## start DATA TO USE

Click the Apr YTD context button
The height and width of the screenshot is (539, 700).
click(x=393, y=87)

## end DATA TO USE
## start DATA TO USE

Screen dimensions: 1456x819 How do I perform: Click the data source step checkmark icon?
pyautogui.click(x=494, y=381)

## end DATA TO USE
## start DATA TO USE

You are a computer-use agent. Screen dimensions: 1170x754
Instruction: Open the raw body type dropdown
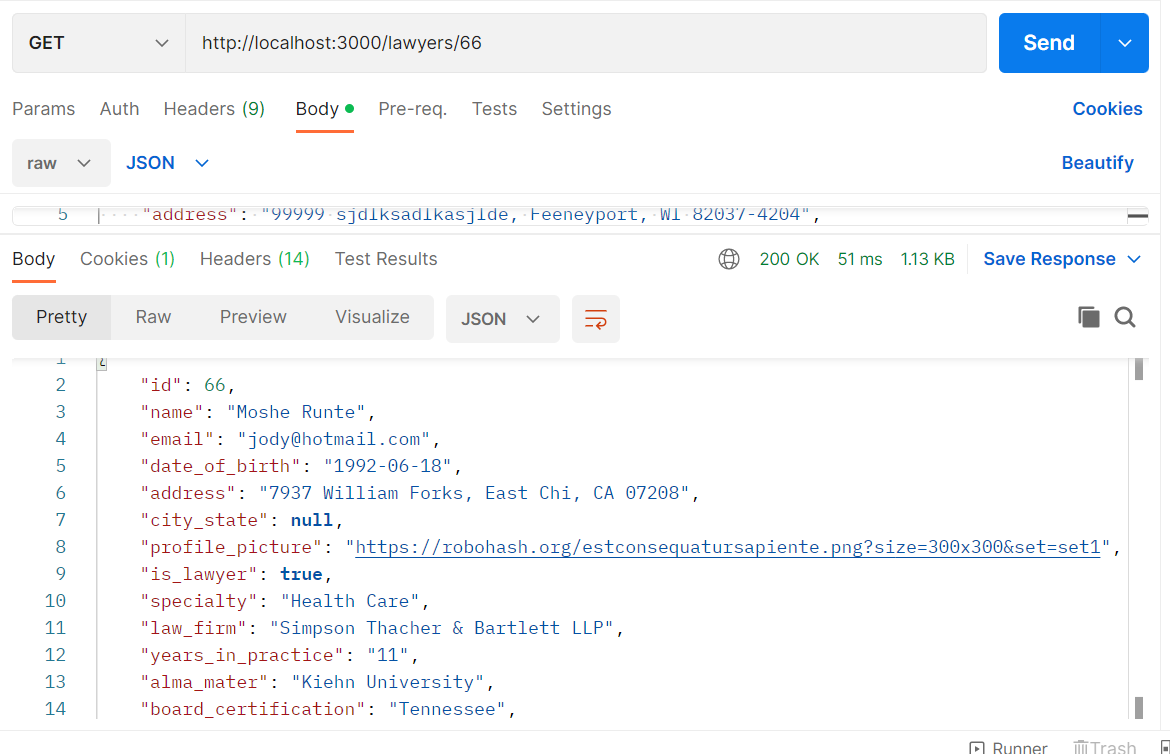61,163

## end DATA TO USE

SET TASK
Please repeat the material word for word, starting at the line that contains "Screen dimensions: 1456x819" and ending at the line that contains "pyautogui.click(x=494, y=381)", with both of those lines included.

SOLUTION TO THE PROBLEM
Screen dimensions: 1456x819 How do I perform: Click the data source step checkmark icon?
pyautogui.click(x=494, y=381)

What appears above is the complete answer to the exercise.